## What is required
Return the data below exactly, but only from the line containing "Click Acessar on the PAV | TS card" through the line containing "Task: Click Compare top 5 on chart", with both of those lines included.
═════ Supplied records ═════
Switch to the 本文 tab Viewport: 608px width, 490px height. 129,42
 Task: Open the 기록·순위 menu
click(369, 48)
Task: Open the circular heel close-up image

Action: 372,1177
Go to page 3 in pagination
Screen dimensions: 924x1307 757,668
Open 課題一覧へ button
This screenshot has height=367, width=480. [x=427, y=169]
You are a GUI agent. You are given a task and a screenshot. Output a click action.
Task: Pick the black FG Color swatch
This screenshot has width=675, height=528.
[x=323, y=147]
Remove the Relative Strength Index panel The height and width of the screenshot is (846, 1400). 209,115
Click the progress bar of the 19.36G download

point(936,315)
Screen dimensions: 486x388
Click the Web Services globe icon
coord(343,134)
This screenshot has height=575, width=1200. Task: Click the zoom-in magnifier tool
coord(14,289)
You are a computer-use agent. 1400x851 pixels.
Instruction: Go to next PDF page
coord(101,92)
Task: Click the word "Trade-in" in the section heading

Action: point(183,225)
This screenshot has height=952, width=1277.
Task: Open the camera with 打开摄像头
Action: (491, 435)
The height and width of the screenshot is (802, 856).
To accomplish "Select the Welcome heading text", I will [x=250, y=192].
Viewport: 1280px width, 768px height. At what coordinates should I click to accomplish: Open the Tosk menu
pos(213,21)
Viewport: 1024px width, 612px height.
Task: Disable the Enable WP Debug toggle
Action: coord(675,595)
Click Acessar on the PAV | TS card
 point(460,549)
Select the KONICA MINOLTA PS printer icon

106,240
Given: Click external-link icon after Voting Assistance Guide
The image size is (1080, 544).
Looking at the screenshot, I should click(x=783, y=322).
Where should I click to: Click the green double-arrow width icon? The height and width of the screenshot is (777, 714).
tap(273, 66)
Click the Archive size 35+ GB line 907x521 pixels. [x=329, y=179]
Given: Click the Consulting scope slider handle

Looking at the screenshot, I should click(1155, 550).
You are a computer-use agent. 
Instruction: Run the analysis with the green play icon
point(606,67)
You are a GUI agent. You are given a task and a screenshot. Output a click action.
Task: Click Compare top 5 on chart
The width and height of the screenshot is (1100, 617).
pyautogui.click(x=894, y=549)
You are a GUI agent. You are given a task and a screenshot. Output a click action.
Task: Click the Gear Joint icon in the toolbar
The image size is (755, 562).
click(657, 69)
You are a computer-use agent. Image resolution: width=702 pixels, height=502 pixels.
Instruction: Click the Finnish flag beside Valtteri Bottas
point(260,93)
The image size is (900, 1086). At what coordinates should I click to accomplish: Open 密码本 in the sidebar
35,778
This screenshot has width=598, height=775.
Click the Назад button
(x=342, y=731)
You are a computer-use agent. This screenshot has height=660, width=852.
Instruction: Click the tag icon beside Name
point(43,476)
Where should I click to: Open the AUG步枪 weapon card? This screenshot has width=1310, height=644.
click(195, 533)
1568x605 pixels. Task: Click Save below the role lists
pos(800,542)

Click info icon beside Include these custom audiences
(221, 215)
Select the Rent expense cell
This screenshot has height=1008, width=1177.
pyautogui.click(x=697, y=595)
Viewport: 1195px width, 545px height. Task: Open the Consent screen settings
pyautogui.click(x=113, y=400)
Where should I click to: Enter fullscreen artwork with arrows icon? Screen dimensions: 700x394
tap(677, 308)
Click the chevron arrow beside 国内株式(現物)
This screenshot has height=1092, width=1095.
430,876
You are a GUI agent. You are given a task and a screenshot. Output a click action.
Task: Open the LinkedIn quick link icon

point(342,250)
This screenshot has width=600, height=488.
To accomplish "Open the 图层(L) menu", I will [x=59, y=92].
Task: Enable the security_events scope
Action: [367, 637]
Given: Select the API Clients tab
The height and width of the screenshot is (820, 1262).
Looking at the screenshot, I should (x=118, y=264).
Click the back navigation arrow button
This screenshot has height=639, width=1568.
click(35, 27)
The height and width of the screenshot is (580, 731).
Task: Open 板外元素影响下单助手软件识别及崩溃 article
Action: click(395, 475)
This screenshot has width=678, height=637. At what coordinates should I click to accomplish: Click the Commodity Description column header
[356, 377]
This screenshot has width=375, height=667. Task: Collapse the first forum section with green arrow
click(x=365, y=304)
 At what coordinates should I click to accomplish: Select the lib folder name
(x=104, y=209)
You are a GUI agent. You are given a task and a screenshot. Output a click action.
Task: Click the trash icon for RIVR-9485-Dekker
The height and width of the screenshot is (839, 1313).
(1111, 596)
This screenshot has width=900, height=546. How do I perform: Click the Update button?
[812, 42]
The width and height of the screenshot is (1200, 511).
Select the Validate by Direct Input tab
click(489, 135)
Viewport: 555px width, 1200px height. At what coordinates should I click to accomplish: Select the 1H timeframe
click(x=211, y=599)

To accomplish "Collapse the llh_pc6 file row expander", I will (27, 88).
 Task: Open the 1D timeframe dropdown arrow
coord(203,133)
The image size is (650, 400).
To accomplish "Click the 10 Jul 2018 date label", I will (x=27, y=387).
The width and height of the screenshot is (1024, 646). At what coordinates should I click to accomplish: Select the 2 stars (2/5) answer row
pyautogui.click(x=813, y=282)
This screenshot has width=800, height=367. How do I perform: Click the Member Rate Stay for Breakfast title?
═════
## The answer
Click Acessar on the PAV | TS card
 point(460,549)
Select the KONICA MINOLTA PS printer icon

106,240
Given: Click external-link icon after Voting Assistance Guide
The image size is (1080, 544).
Looking at the screenshot, I should click(x=783, y=322).
Where should I click to: Click the green double-arrow width icon? The height and width of the screenshot is (777, 714).
tap(273, 66)
Click the Archive size 35+ GB line 907x521 pixels. [x=329, y=179]
Given: Click the Consulting scope slider handle

Looking at the screenshot, I should click(1155, 550).
You are a computer-use agent. 
Instruction: Run the analysis with the green play icon
point(606,67)
You are a GUI agent. You are given a task and a screenshot. Output a click action.
Task: Click Compare top 5 on chart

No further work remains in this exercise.